Monday, February 2, 2009

Why Do We Have To Watch This Shit? The Class

The Class (2008, directed by Laurent Cantet) is the best film to date about the current problems facing the world of education. Unfortunately, it has extremely sparse competition.

François Bégaudeau taught high school and middle school classes in Paris. He wrote a semi-autobiographical book, Entre les Murs, about his experiences, which was the base text for this film. He also worked on the screenplay and acted the role of François Marin, a young, 4th year, French teacher in a Parisian junior high. The movie is about 1 year in his classroom and school.

This is a film that's impenetrable to harsh critiques. It's about real people and their problems. Therefore, if you attack the film, you're attacking people's actual lives and then you're an asshole. There are lots of movies like this. With that out of the way, there's so much to talk about.

The Class is pretty realistic. All teachers come with different philosophies and strategies. Mr. Marin is straightfoward, leans too heavily on his own shaky rhetoric, and has a fondness for answering questions with questions. Each of these styles has a tendency of obstructing the other two. He is frustrated but ordinary, and his precise motivations are left unclear. His faults can be chalked up to his being jaded at this, his 4th year, at a school where teachers come and go as often as the students.

He is flat-out not the best teacher. This is the best part of the movie. Nearly every teacher in every movie about school like this, is the paradigm of pragmatism, idealism, wisdom and courage. Mr. Marin is kind of an asshole. Even Half-Nelson, a movie that also challenges its stereotypes, has a hero for a main character, albeit a crack-addicted one - pipe or no, Ryan Gosling is a little too lovable. This is one of multiple areas that's made more dynamic and flawed than is customary of the 'school movie'. In a genre to which filmmakers have done no discernible justice, teachers are part of the problem.

Beauracracy is also part of the problem.

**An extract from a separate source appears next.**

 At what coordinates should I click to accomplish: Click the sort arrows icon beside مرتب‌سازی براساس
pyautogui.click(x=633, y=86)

A discussion of disciplining students using a point system, - an attempt to usher responsibility from administrators to a seemingly impartial and completely arbitrary system - is case in point. For emphasis, it's followed up by an argument over whether a more efficient coffee making system should be implemented. For each problem, there are at least three solutions. For each solution, there are at least three problems.

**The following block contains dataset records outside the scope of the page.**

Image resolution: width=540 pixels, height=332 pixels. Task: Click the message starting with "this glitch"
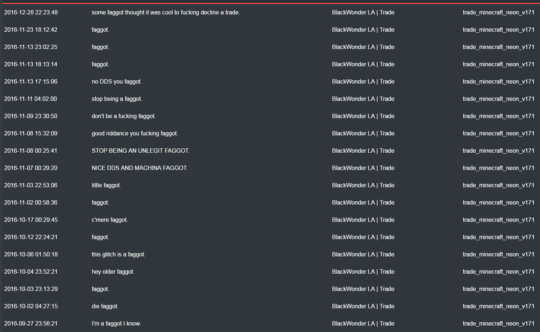pos(119,254)
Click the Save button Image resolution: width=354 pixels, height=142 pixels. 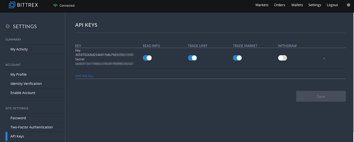click(x=321, y=96)
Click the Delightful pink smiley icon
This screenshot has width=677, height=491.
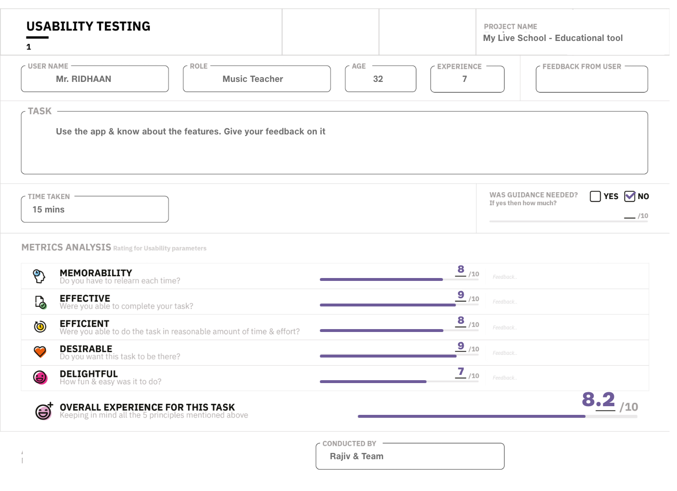click(x=40, y=377)
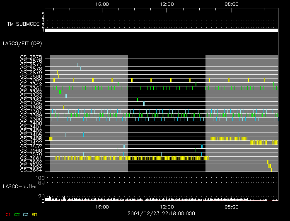This screenshot has height=221, width=290.
Task: Click the 16:00 tick label at bottom
Action: (102, 206)
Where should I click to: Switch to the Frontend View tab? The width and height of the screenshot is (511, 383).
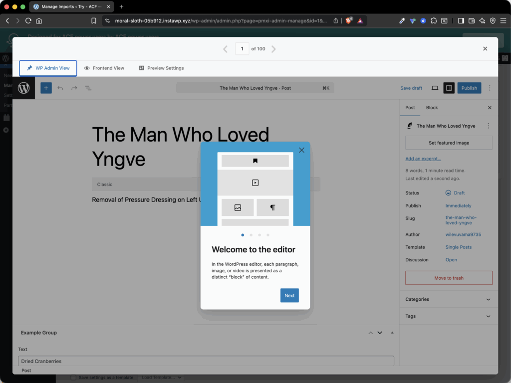(x=104, y=68)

As is often the case, the young, inarticulate, and impatient students might have the best grasp of things. They do a lot of "why do we have to learn this shit?" questioning. It's a valid question and Mr. Marin knows it. The problem is, Mr. Marin never bothered to convince himself of an answer. So he circumlocutes the question like so many of my teachers always did. To be fair, the students don't quite know what they're asking either so it's dull at both ends. But the dialogue gets to the bigger problems with education. It is very unclear in the U.S., and France as well, what role schools are supposed to play in society. Are they meant to educate, empower, socialize, or just prepare for the workforce? Should there be more structure, more discipline, more order, or less? What's the value of the broad liberal arts education? Should the primary focus be on work-ready mathematics and science? Should we just assume that universities do education better and make our primary goal college admission? Can teachers ever act like parents? If so, when? And moreover, why do we have to learn this shit?

When a girl in class who was hardly, if ever, seen in the movie, tells Mr. Marin at the end of the year, "I don't want to go to a vocational school." We're not only hearing the voice of the forgotten, but also a desperate plea for a system not to completely abandon its ideals.

The Class is far from perfect. It's difficult to watch, boring at times, but it's an important movie in an area that has needed important movies for a long time. And that's more valuable than lamenting its shortcomings.



Netflix rating: 5 stars
RIYL: Human Resources, Half Nelson, Elephant

2 comments:

Jeremy said...

Good review; I'll be queuing this up no matter how boring it might be!

Alex Barkett said...

Thanks. I've been staring at A Tale of Two Sisters for a long time but never took the plunge. I'll give it a go.